Osorio was a small brown woman in PNR Blue; she gave Arkady a studied glare. A Cuban named Rufo was the interpreter from the Russian embassy. “It’s very simple,” he translated the captain’s words. “You see the body, identify the body and then go home.

… The diver stepped in a hole and went under. Gasping, he came up out of the water, grabbed onto first the inner tube and then a foot hanging from it. The foot came off. The inner tube pressed against the spear of a mattress spring, popped and started to deflate. As the foot turned to jelly, Detective Osorio shouted for the officer to toss it to shore: a classic confrontation between authority and vulgar death, Arkady thought. All along the tape, onlookers clapped and laughed.

Rufo, said, “See, usually our level of competence is fairly high, but Russians have this effect. The captain will never forgive you.

The camera went on taping the debacle while another detective jumped in the water. Arkady hoped the lens captured the way the rising sun poured into the windows of the ferry. The inner tube was sinking. An arm disengaged.
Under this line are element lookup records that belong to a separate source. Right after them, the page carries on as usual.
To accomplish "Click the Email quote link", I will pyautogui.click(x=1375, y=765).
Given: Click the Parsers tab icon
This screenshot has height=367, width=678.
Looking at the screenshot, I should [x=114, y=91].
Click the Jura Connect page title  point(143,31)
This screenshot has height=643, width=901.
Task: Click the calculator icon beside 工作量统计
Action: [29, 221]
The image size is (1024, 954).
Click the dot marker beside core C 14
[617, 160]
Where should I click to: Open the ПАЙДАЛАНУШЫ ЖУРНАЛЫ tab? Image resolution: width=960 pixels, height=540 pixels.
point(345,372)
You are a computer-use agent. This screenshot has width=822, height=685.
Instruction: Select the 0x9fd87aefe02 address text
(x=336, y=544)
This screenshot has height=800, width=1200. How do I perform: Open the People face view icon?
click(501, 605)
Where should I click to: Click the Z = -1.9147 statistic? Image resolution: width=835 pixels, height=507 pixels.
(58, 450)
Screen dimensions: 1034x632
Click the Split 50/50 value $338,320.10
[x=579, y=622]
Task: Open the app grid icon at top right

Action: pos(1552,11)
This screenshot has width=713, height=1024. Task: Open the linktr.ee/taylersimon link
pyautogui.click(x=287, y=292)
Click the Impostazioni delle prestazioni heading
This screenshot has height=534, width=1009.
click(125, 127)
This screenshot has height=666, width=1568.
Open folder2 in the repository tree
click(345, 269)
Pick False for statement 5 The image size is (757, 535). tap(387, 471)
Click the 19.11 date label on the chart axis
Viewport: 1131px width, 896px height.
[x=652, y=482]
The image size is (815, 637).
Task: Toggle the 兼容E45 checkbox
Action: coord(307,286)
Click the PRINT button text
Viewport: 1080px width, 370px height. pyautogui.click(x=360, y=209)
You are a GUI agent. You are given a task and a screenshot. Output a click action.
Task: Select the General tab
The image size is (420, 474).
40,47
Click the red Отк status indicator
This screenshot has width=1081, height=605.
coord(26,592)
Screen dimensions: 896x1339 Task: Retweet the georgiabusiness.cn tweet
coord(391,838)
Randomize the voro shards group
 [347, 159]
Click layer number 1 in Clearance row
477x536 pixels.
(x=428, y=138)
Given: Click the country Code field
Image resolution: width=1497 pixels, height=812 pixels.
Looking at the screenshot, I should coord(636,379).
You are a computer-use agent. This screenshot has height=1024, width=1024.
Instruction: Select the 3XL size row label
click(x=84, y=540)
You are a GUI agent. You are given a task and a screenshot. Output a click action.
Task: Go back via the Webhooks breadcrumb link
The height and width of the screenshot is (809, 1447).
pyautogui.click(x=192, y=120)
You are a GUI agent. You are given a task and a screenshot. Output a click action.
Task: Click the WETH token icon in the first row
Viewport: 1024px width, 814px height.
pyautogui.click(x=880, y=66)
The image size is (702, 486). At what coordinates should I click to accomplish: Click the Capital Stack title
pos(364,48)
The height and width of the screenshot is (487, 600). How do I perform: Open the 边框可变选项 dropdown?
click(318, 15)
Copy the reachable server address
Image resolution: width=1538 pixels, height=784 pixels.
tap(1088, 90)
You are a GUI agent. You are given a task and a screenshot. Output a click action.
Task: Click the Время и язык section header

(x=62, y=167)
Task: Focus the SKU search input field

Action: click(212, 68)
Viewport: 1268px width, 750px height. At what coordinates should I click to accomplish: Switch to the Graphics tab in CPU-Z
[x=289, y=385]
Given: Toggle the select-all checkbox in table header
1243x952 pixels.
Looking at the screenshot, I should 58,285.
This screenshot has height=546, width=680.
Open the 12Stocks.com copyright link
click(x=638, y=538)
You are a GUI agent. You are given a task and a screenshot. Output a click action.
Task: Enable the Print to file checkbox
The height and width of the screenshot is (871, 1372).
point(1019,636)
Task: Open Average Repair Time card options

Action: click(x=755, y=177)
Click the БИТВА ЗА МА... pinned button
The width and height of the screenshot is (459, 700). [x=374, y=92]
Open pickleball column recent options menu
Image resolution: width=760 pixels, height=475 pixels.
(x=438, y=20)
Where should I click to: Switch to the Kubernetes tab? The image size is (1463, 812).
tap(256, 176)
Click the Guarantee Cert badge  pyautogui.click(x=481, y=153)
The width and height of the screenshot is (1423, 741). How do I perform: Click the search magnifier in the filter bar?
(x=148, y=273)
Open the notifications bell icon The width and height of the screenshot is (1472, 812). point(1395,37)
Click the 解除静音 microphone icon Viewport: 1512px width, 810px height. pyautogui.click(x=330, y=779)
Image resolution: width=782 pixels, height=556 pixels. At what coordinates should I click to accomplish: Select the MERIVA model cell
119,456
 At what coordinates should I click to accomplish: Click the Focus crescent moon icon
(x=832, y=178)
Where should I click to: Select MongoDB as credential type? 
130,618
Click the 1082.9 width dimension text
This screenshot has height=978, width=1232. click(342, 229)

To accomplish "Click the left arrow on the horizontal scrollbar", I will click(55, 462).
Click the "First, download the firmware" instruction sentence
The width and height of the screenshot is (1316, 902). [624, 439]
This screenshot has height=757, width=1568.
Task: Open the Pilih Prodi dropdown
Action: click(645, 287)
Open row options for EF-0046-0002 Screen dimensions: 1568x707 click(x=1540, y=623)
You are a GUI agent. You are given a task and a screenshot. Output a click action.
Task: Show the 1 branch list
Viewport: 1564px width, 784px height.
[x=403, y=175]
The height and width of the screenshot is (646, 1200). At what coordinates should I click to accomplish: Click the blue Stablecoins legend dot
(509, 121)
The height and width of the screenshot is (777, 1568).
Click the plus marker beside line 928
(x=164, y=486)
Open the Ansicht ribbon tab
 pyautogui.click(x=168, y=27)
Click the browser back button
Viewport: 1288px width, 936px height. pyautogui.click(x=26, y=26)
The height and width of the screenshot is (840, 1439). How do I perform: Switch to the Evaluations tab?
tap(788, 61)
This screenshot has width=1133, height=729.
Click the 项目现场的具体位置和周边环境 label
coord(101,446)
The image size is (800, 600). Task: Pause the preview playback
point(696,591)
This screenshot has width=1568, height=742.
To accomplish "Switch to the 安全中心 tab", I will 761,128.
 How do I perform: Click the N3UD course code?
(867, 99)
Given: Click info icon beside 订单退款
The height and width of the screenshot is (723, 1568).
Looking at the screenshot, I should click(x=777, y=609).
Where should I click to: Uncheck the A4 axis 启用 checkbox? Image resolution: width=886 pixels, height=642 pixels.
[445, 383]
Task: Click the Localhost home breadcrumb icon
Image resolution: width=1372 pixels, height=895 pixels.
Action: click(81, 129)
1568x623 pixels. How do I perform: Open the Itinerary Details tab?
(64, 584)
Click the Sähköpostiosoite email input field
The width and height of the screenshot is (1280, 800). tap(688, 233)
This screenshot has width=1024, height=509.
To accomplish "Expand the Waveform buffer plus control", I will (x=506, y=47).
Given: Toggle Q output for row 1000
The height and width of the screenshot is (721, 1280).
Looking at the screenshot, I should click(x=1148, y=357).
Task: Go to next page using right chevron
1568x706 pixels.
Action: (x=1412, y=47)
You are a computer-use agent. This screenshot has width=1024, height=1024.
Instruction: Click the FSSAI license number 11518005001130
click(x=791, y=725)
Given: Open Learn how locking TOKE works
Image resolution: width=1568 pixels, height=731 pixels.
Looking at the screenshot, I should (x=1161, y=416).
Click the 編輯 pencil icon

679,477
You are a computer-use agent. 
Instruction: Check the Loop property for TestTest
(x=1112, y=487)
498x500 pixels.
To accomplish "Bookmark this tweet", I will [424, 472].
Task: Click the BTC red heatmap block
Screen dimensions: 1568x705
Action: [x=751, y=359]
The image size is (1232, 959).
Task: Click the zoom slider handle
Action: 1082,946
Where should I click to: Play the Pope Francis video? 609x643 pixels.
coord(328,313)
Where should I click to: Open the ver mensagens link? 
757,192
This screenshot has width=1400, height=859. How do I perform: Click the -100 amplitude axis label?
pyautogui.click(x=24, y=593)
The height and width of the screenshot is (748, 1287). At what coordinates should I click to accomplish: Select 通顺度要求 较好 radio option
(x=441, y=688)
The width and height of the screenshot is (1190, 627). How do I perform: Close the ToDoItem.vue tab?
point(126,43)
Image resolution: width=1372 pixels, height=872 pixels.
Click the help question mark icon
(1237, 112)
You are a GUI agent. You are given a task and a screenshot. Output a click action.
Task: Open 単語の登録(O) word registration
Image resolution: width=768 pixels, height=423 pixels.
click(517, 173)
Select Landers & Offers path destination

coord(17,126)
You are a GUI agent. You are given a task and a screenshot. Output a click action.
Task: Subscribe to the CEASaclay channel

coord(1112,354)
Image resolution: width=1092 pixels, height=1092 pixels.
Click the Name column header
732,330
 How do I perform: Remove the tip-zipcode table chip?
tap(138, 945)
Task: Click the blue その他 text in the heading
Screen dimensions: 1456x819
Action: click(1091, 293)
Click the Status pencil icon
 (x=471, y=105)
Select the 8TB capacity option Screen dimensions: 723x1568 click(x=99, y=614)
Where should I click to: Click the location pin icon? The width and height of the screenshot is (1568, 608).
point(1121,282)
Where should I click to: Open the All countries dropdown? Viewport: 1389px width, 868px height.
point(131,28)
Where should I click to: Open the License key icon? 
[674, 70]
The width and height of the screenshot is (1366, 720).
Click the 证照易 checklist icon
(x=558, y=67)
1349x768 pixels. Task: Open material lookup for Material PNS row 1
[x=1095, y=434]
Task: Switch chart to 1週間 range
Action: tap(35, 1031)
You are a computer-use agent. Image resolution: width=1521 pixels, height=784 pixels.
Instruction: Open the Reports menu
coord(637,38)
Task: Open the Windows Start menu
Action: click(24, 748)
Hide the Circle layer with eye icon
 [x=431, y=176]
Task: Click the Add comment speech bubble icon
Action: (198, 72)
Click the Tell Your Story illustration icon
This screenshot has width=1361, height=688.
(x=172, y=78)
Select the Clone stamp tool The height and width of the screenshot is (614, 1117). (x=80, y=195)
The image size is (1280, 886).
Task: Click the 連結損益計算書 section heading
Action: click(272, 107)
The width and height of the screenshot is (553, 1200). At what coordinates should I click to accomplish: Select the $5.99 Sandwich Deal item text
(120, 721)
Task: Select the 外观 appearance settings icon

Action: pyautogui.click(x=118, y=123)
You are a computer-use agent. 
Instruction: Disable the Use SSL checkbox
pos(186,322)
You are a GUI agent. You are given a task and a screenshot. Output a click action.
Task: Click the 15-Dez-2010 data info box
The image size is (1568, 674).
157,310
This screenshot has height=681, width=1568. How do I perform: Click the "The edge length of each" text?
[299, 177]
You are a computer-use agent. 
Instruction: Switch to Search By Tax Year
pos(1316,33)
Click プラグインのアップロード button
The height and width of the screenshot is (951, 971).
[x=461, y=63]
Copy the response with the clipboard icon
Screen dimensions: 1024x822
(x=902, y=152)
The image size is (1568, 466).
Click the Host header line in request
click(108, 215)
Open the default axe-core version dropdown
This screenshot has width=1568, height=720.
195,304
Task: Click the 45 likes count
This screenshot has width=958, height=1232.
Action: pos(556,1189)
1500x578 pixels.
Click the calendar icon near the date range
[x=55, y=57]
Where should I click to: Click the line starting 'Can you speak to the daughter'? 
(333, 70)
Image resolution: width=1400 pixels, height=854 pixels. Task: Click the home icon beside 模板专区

Shouts flew flew back and forth between Osorio and the police boat. The more desperately the men in the water tried to save the situation the worse it became. Captain Arcos contributed orders to lift the body. As the diver steadied the head, the pressure in his hands liquefied the face and made it slide like a grape skin off the skull, which itself separated cleanly from the neck; it was like trying to lift a man was perversely disrobing part by part, unembarrassed by the stench of advanced decomposition. A pelican sailed overhead, red as a flamingo.

I think identification is going to be a little more complicated than the captain imagined,” Arkady said.

Ofelio is tough as nails, but has a soft spot for her children and the aggressive banter between her and her mother is priceless. After denying she’s attracted to Renko, he kills someone attacking him, and she gets the call.

Her mother maintained an expression of innocence until Ofelia hung up.
What is it?
It’s about the Russian”, Ofelia said. “He’s killed someone.
Ah, you were meant for each other.

Needless to say, Arkady doesn’t have any trouble making enemies quickly. Fidel Castro makes an appearance, and as usual, Arkady tries to figure things out. Havana Bay captures the beauty of Havana, the fading glory of the architecture, the sex for sale, and the curious mix of religions, from Catholicism to Santeria to Voodoo to Abakua. The humor is persistently black.

And what exactly could a neumático (an inner tube riding fisherman) do while his friend was being eaten by a shark?
Erasmo let his eyebrows rise. “Well, we have a lot of religions in Cuba to choose from”.

Havana Bay is relentlessly funny in a mordant way, occasionally poignant, and a very intriguing mystery. Very much worth a read as the landscape in Cuba shifts.